Die Gewerkschaft kritisiert besonders den „Anreiz zur Akkordarbeit“. Um über den Einstiegsverdienst von nur zehn Euro pro Stunde zu kommen, müssten die Beschäftigten möglichst viele Bestellungen in möglichst kurzer Zeit ausliefern. Ab der 25. Bestellung zahlt Lieferando einen Zuschlag von 25 Cent pro Order, ab dem 100. Auftrag gibt es einen Euro mehr, zwei Euro kommen ab der 200. Bestellung dazu. „Dieses System führt zu großem Stress, denn jede rote Ampel kostet wertvolle Zeit. Um schnell voranzukommen, setzen sie häufig ihre Gesundheit aufs Spiel. Und ein Großteil profitiert gar nicht von den Zuschlägen, weil sie in Minijobs oder Teilzeitverträgen arbeiten“, so Schneider.
Außerdem werde der Arbeitsschutz der NGG zufolge nicht ernst genug genommen. Die von Lieferando gestellten E-Bikes seien häufig nicht richtig gewartet und nur bedingt verkehrssicher. „Wer mit dem eigenen Rad unterwegs ist, muss für die Reparaturen meist selbst aufkommen“, moniert Schneider.
Es könne nicht sein, dass Essenslieferdienste, die zu Gewinnern der Corona-Krise gehörten, ihre Geschäfte auf dem Rücken der Beschäftigten machten. „Lieferando muss sich zu fairen Löhnen und besseren Bedingungen bekennen“, so Schneider.

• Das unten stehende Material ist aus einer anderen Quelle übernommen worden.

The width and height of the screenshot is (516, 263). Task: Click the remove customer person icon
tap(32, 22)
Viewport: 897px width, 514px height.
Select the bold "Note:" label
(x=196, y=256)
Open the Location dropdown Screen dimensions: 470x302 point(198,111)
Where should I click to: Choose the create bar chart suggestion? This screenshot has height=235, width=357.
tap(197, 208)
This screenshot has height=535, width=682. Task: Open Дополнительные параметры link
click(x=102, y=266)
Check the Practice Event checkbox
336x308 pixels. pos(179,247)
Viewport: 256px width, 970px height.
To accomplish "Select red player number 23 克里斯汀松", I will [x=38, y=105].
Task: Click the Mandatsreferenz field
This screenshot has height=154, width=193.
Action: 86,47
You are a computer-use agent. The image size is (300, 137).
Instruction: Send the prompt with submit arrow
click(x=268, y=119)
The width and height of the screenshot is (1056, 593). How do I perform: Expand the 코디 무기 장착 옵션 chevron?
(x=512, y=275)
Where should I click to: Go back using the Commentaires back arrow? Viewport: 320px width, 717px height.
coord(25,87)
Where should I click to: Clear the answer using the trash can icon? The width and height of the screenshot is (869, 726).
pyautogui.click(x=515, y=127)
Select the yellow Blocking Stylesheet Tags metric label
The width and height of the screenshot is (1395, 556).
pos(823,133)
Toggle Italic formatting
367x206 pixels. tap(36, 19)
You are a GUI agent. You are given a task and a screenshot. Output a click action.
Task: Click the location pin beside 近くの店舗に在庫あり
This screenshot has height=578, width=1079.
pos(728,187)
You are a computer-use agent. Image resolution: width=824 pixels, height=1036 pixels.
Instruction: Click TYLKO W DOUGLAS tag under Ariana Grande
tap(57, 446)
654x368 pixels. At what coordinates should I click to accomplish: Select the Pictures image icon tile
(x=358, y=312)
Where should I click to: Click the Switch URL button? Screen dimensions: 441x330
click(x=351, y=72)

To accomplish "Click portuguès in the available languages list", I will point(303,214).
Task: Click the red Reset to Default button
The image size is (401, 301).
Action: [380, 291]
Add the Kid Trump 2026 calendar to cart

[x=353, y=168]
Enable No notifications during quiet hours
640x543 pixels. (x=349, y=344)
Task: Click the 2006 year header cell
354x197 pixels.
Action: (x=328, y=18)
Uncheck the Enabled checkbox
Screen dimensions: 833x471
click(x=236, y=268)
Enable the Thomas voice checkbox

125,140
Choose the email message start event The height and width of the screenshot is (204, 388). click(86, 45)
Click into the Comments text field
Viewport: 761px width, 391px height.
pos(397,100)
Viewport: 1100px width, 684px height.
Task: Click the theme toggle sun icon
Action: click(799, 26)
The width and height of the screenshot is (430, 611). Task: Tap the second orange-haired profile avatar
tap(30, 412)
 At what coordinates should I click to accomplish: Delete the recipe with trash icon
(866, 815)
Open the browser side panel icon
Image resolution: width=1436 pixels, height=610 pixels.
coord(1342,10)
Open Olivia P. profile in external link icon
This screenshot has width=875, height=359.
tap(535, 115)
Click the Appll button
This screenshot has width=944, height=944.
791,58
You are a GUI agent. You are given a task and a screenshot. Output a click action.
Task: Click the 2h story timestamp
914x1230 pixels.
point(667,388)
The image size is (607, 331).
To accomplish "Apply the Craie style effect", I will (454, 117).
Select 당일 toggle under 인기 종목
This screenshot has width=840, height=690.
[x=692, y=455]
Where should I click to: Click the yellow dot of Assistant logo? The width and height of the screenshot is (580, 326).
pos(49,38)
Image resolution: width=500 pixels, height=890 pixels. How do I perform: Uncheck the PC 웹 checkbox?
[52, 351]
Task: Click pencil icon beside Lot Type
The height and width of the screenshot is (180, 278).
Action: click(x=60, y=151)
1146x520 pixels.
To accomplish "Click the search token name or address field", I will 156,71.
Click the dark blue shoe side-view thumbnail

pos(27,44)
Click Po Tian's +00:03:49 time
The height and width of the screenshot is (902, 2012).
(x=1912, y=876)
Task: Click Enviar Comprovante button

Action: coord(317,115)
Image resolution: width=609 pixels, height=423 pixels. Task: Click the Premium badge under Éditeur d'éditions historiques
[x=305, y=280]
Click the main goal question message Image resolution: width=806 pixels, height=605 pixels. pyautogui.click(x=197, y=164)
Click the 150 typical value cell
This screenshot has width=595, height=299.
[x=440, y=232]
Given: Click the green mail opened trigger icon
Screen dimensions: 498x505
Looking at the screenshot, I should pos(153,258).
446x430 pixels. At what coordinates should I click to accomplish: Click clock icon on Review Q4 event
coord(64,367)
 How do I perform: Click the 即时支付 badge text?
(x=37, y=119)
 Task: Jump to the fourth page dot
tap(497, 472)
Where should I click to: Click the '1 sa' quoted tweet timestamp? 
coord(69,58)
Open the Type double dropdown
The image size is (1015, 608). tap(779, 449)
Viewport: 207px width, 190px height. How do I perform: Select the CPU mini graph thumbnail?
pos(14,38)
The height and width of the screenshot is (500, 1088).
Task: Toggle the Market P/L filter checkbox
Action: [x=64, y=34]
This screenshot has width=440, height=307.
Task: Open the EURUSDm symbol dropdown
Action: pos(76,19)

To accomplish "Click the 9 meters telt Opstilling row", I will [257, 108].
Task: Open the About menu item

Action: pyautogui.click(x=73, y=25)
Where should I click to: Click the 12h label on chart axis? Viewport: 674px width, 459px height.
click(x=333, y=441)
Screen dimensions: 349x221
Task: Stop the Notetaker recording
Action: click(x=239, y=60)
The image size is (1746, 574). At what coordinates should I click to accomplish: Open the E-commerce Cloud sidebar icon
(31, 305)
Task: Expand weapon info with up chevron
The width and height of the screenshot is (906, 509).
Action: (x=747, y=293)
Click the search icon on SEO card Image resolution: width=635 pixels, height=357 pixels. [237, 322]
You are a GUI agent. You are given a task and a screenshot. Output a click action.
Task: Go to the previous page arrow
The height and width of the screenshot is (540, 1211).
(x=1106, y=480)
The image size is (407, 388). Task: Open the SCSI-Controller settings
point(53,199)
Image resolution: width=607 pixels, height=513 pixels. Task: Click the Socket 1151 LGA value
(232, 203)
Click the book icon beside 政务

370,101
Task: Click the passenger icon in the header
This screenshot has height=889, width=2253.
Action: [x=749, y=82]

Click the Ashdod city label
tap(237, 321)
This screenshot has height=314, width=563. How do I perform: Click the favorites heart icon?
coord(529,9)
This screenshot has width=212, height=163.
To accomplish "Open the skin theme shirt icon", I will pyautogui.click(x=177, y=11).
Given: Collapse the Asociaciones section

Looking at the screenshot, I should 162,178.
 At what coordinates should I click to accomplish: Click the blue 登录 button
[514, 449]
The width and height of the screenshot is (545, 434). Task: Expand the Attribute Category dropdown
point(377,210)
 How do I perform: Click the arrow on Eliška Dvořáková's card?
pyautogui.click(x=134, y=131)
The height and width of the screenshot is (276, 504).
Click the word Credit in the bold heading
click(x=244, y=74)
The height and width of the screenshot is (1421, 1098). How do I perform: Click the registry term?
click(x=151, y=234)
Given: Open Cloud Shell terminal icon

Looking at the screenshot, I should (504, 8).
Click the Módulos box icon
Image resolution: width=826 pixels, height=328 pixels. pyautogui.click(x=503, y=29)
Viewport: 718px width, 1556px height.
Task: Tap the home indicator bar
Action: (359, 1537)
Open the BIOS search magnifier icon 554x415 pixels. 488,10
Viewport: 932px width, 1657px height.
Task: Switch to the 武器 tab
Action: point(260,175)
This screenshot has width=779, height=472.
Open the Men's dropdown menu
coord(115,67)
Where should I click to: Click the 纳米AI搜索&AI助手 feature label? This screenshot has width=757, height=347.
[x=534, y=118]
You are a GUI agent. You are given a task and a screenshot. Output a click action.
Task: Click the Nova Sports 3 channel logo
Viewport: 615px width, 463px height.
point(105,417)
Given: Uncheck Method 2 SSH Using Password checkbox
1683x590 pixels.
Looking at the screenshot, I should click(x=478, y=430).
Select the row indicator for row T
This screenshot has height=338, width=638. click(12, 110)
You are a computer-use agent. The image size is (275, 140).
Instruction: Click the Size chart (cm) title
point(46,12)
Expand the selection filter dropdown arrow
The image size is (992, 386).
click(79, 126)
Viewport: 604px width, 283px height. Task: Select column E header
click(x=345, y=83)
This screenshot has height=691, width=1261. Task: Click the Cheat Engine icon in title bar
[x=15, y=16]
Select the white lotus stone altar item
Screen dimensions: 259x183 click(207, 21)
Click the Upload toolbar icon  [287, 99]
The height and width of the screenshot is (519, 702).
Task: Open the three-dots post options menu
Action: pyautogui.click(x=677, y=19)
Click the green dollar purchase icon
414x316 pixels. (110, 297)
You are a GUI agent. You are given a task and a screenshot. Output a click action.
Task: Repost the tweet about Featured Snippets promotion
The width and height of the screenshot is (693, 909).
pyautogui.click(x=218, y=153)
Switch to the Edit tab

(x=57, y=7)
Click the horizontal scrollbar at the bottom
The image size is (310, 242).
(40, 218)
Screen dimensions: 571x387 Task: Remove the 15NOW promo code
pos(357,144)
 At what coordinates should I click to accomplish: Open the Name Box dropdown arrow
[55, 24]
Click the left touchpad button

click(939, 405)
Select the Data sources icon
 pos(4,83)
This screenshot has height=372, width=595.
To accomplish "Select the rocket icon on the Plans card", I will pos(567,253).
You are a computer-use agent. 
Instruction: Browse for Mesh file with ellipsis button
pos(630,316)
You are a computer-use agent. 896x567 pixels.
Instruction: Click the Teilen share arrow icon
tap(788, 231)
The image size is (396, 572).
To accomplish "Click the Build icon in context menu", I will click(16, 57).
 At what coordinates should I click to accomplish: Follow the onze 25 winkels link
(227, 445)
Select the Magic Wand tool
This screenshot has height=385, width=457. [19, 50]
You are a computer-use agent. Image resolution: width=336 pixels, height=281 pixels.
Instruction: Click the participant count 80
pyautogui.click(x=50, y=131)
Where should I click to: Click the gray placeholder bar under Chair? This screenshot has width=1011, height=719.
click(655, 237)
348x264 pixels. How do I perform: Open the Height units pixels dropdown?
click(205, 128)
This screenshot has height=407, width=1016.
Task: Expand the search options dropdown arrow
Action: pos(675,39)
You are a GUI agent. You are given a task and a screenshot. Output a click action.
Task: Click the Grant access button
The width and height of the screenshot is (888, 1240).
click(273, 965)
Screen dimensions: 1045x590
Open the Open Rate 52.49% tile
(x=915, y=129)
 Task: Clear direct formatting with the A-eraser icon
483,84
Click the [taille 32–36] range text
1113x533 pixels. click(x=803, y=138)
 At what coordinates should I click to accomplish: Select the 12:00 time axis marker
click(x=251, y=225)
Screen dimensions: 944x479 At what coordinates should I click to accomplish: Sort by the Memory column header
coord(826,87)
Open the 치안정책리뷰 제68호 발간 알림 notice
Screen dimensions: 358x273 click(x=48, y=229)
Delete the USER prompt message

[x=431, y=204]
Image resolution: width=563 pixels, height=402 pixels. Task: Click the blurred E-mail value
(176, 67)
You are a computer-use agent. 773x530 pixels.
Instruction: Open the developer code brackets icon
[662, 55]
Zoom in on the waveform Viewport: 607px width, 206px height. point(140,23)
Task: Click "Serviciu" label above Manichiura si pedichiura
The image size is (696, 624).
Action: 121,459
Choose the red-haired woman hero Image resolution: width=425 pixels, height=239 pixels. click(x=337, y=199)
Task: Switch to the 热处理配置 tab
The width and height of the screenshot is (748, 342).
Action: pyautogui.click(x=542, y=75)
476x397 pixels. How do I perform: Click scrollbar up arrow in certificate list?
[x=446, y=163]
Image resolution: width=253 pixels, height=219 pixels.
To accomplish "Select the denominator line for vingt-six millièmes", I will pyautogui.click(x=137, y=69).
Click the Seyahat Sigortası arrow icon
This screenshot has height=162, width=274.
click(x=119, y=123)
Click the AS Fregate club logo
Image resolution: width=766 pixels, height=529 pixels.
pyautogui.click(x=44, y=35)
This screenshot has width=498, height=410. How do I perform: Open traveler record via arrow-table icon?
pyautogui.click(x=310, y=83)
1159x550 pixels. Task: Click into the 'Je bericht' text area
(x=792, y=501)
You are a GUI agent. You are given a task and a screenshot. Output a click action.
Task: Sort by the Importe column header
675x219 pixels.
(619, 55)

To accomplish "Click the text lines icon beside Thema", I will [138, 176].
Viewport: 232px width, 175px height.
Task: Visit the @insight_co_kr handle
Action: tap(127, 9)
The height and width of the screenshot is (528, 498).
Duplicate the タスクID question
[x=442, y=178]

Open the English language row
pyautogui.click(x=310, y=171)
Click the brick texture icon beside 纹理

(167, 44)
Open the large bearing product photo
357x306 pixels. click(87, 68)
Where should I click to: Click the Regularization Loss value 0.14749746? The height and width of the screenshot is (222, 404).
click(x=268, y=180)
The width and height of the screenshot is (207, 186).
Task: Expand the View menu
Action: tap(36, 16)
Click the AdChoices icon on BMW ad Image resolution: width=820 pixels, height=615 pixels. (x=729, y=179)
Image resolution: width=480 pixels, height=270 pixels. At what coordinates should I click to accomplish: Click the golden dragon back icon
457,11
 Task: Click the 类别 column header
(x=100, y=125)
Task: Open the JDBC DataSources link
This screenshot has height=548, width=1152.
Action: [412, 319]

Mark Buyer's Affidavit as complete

An die Beschäftigten appelliert er, Rat bei der NGG zu suchen. Je mehr Beschäftigte sich für ihre Belange einsetzten, desto schneller könnten tarifliche Standards für die Lieferbranche ausgehandelt werden.
Zudem sollten sie Lohnabrechnungen genau prüfen. Nach NGG-Informationen passiere es immer wieder, dass Zahlungen zu spät kämen oder sogar ausblieben. Auch die oft ausfallende Online-Funktion für Trinkgelder, auf die Beschäftigte wegen der niedrigen Löhne angewiesen seien, sorge für Probleme. „Für die Fahrer kommt es auf jeden Euro an. Im Ernstfall sollten sie sich von der NGG beraten lassen“, so Schneider. Für Gewerkschaftsmitglieder sei ein Lohn-Check kostenlos.